== PROBLEMS TO SOLVE ==
a - In the email thread about password security, what two passwords are given as examples of the weak ones thousands of users have?
b - Carry on the email thread about password security, picking up right after its last sentence.

== DOCUMENT ==

* start *

The reality is that _most_ people use the same username and password everywhere. So an attacker compromises phpBB or Wordpress (or name your favorite vunerable software here) somewhere and just uses those same credentials at other sites. If the user, by chance, didn't use the same password for another site - they probably DID use it for their email. The attacker has the users email address compromised and can simply request a password reset.
Or the attacker could simply use firesheep since SSL logins aren't forced (yet).
Or. Or. Or.
Can we please stop arguing about this now? We've established there is a hundred and one ways to break into someones account. Temp password length seems like a low hanging fruit, but really changing that makes no different (as we've established). Like find something else to argue about that would actually increase security, like attempting to break Ryan's shiny new HTTPS cluster.
On Sun, Oct 30, 2011 at 10:47, Neil Harris neil@tonal.clara.co.uk wrote:
On 30/10/11 15:46, Thomas Dalton wrote:
On 30 October 2011 15:38, Neil Harrisneil@tonal.clara.co.uk wrote:
However, this is way, way, way lower risk than the current risk of brute-forcing low-hanging-fruit user passwords: for every user with a password generated by base64-encoding the output of /dev/random, there will be _thousands_ with passwords like "secret99" and "trustno1".

* end *

== MATERIAL ==

* start *

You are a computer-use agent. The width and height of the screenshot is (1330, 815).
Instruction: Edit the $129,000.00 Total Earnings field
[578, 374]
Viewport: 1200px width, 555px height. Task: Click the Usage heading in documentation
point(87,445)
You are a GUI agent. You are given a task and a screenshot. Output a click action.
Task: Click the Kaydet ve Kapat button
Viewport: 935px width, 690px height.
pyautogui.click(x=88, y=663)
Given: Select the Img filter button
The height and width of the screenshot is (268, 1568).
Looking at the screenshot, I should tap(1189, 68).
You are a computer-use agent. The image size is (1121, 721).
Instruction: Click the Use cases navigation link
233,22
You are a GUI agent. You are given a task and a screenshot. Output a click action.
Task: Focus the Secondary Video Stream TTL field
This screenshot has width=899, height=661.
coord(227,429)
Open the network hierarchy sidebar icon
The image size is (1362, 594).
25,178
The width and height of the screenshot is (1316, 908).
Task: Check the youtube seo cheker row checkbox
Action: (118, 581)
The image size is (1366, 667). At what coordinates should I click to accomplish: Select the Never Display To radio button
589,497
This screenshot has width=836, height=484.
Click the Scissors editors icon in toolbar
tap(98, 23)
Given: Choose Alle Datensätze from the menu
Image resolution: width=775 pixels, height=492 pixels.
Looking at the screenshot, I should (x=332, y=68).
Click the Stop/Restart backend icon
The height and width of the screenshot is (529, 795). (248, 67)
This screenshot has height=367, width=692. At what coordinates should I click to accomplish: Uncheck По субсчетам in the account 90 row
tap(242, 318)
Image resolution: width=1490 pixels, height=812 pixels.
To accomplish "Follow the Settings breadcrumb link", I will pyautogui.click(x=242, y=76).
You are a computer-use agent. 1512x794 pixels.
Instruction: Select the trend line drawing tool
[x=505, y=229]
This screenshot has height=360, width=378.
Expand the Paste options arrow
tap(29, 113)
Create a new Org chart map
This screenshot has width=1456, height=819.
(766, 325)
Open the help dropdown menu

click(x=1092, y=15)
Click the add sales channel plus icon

* end *

== ANSWERS FOR THE TASKS ==
a - "secret99" and "trustno1"

b -
A password from /dev/random is extremely insecure. It is highly susceptible to the "find where they wrote it down because it's far too difficult to remember" attack.
Obligatory xkcd link: http://xkcd.com/936/
If you keep it in the password cache of your browser, on a password-protected home directory on a laptop, that's probably secure enough for most people -- with a good enough password, that roughly the same level of security associated with an SSH key (long bit-pattern on disk + physical possession of the object with the bit pattern on + passphrase). [regarding passphrase strength -- obligatory XKCD link: http://xkcd.com/538/ ]
Again, we're concentrating too much on the moderately-secure part of the problem -- long-enough passwords used by security-conscious users -- and not paying enough attention to the weaker parts of the system such as the vast number of users (probably including many admins) with weak passwords, and the general failure to force a secure connection between the user and the site for login pages and logged-on sessions.
It's like having a thin cardboard box with a relatively weak wooden lid -- upgrading the strength of the cardboard box is a more urgent task than replacing the lid with a steel safe door.
Once those are fixed, by all means let's then turn our attention to things like temporary password lengths.
-- N.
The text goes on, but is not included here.